[Task statement]: Only the pictures should be dropped; copy the rest of the entries exactly.

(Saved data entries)
_ _ _ _
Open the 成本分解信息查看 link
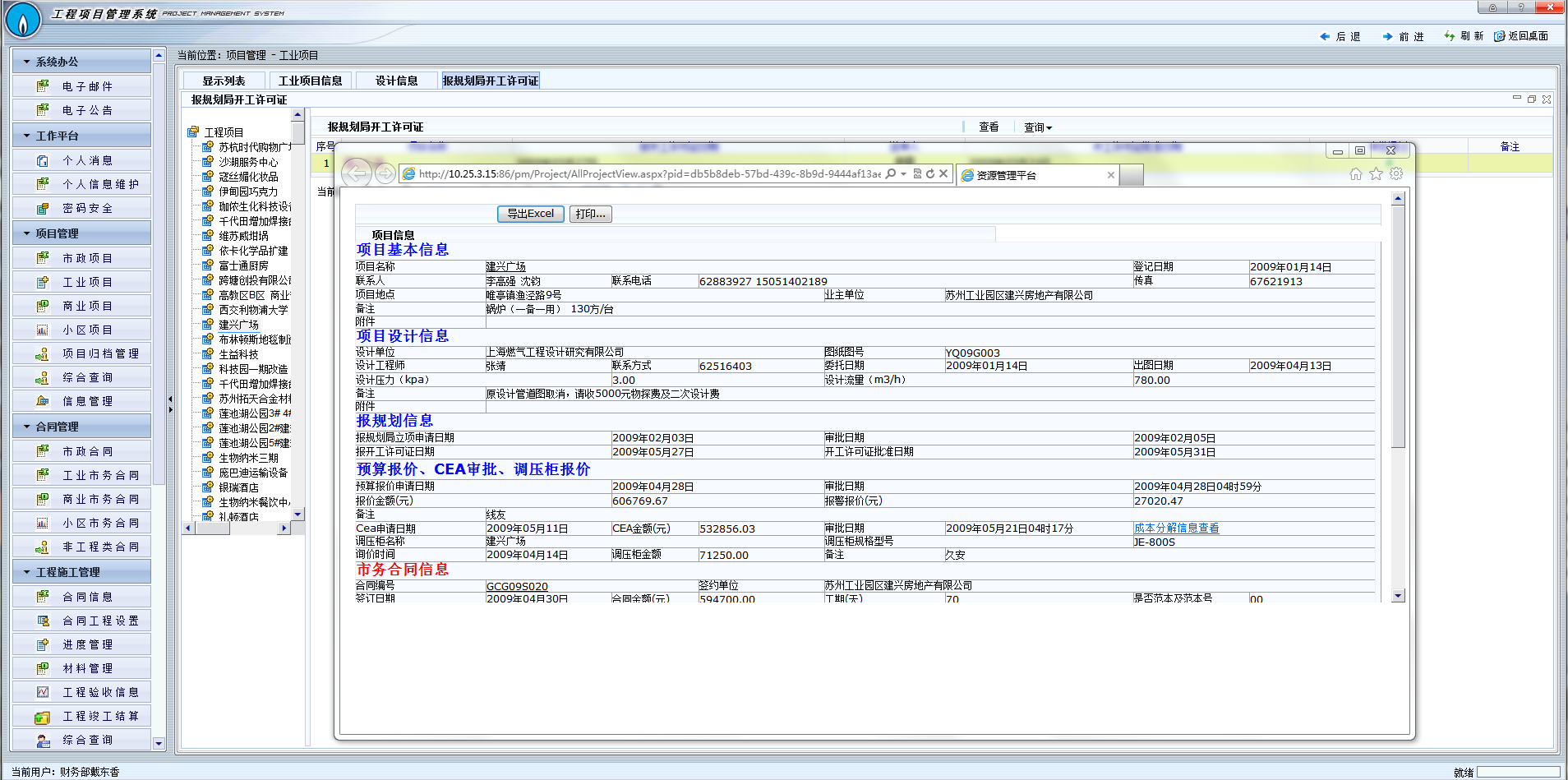Image resolution: width=1568 pixels, height=780 pixels. [1176, 528]
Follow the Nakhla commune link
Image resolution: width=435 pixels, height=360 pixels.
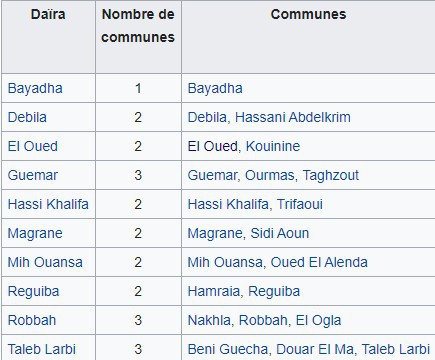point(209,320)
_ _ _ _
[Answer for this exercise]:
Open the 成本分解信息查看 link
Image resolution: width=1568 pixels, height=780 pixels. [1176, 528]
Follow the Nakhla commune link
Image resolution: width=435 pixels, height=360 pixels.
point(209,320)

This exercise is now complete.